Hello everyone! I’m new to this community and I can already tell you guys know your stuff. Like wow :0))

If some of you guys could recommend any form of informational media; books, YouTube, television shows, blogs, etc— I’ll eat into it straight away. 

Thank you guys!


----------



## robin416 (Sep 8, 2013)

If you're looking for basic chicken keeping your best bet is forums. Many times subjects will come up that will lead you to do some digging for more information. The only warning on that is be careful what you're reading because some of those folks that have blogs are scary. 

And ask if you have questions. That's what the forum is for. To help new owners to understand what it takes to have a happy well balanced flock. The one and only thing we want is for the birds to have the proper care. For new owners not to go off on some wild tangent that does harm to the flock.


----------



## Sarah1up (May 1, 2020)

My favorite media so far is the magazines at the feed stores. But they are $10 or more. I have a hard time shelling out that much for a magazine. Now that I'm thinking about it, I should look up some subscriptions... They are usually much cheaper than stand prices.


----------



## robin416 (Sep 8, 2013)

10 bucks for a magazine? That's a lot of money. 

I think what is nice about some of them is that they do have some neat ideas that can be incorporated into the birds' lives. But at 10$ not so much. You've got a good idea about using the net for subscriptions. Although there may be some that are no cost at all.


----------



## TomC (Apr 9, 2020)

There are a couple of decent books out there, I have 
*Storey's Guide to Raising Chickens*
It's a pretty good book and the author, Gail Damerow, has a couple of other books out.

But, like most books, they tend to go by general rules, are heavily edited, and "politically correct".

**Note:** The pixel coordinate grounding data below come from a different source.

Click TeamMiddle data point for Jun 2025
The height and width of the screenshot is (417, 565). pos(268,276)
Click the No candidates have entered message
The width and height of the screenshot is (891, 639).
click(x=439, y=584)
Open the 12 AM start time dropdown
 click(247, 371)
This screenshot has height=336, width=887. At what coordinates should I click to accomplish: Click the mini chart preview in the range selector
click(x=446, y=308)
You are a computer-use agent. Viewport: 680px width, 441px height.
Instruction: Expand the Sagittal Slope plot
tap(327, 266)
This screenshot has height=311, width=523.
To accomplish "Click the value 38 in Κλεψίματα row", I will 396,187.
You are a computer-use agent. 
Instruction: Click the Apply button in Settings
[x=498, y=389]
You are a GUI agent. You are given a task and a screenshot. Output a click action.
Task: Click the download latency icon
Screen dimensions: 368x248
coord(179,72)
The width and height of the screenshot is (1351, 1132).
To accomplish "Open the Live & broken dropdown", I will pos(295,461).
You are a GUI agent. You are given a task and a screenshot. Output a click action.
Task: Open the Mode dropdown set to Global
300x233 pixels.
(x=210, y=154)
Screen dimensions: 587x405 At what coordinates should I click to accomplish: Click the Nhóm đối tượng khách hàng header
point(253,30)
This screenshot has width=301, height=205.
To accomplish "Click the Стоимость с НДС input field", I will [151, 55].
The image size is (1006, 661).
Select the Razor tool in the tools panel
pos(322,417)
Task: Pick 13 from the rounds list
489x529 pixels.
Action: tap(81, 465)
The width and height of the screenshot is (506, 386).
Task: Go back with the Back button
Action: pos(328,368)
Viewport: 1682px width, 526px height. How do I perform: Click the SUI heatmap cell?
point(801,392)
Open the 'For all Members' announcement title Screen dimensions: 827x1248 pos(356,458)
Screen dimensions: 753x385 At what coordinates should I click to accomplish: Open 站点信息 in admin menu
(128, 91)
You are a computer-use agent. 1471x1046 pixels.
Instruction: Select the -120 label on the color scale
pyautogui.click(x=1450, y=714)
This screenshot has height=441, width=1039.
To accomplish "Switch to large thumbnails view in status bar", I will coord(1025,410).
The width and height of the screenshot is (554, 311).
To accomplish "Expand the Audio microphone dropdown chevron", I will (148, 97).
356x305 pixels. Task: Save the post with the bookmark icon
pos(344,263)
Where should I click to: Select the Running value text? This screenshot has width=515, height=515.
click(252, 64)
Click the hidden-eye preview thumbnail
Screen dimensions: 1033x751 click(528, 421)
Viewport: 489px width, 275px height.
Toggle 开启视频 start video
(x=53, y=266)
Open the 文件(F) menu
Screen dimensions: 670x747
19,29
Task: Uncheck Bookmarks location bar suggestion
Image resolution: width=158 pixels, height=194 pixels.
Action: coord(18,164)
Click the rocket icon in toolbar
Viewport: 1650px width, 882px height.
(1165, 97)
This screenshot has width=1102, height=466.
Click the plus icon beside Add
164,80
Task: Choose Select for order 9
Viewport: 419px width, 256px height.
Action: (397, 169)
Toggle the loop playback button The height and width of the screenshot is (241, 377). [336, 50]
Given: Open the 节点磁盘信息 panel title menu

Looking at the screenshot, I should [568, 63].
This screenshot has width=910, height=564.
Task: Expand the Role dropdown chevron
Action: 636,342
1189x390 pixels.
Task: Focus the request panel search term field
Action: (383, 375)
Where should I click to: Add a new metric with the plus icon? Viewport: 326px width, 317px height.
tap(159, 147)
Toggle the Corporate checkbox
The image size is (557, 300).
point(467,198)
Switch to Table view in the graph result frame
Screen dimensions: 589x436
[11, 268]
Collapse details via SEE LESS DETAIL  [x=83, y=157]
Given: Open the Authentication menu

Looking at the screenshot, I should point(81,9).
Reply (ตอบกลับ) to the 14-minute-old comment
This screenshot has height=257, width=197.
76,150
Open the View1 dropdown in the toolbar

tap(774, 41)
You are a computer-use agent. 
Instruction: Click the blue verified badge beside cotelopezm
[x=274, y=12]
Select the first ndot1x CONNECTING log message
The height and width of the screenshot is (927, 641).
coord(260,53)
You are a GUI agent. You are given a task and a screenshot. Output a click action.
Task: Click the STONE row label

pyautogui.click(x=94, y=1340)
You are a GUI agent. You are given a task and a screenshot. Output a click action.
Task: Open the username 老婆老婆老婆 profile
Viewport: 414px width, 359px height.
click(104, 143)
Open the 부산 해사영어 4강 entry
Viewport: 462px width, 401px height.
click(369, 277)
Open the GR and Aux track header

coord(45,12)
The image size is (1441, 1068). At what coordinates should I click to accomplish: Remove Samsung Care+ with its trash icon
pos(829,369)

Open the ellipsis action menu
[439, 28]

I have found that I can get most any question answered here on the forum. The answers you get here will be more defined to your specific situation, they are all different. They may not always be "politically correct", but they'll get you closer to where you want to be.


----------



## robin416 (Sep 8, 2013)

TomC said:


> They may not always be "politically correct", but they'll get you closer to where you want to be.


Is that a dig at me?

You're right about one thing for sure, every situation is different. Not all fixes apply to all areas or conditions.


----------



## TomC (Apr 9, 2020)

No. Not necessarily. But then again... If the shoe fits...


----------



## robin416 (Sep 8, 2013)

She who should not be messed with has a very short fuse when stupidity enters the picture. Just ask Sylie. (not that I've ever been upset with Sylie)

I will admit I can be blunt, won't pussy foot around when a point has to be made when it comes to the care of the critters. But I can also be very understanding when it's an innocent oops. We all do oops no matter how hard we try not to.


----------



## Sylie (May 4, 2018)

haha  It just so happens that Sylie holds a bucket of water with the name of she who should not be messed with, written in big bold letters hahahahaha


----------



## robin416 (Sep 8, 2013)

Fire extinguisher would be more effective.


----------



## Sylie (May 4, 2018)

bucket of water is more fun *evil grin*


----------



## TomC (Apr 9, 2020)

Right now the bucket probably says, "TOM".


----------



## robin416 (Sep 8, 2013)

Knowing Sylie's hidden mean streak, she's probably got two of them.


----------



## Sylie (May 4, 2018)

*gasp* *looks innocent* me? mean streak? nooooooo *evil laughter while bringing out the second water bucket*


----------



## robin416 (Sep 8, 2013)

Had it hidden behind your back, didn't you?


----------



## Sylie (May 4, 2018)

MWAHAHAHA! I'll never tell!


----------



## robin416 (Sep 8, 2013)

I'm not going to say what I'm thinking. It's mean.


----------



## Sylie (May 4, 2018)

hahahaha love you Robin!


----------



## robin416 (Sep 8, 2013)

Is that sarcasm? Tom takes digs at me and now you're being sarcastic? 

I will come up with something to get you both back.


----------



## Sylie (May 4, 2018)

NO, not sarcasm, just letting you know that I am truly joking , playing around


----------



## robin416 (Sep 8, 2013)

Well, you just ruined that because I was messing with you too. Sort of. A little bit.


----------



## Sylie (May 4, 2018)

hahahaha


----------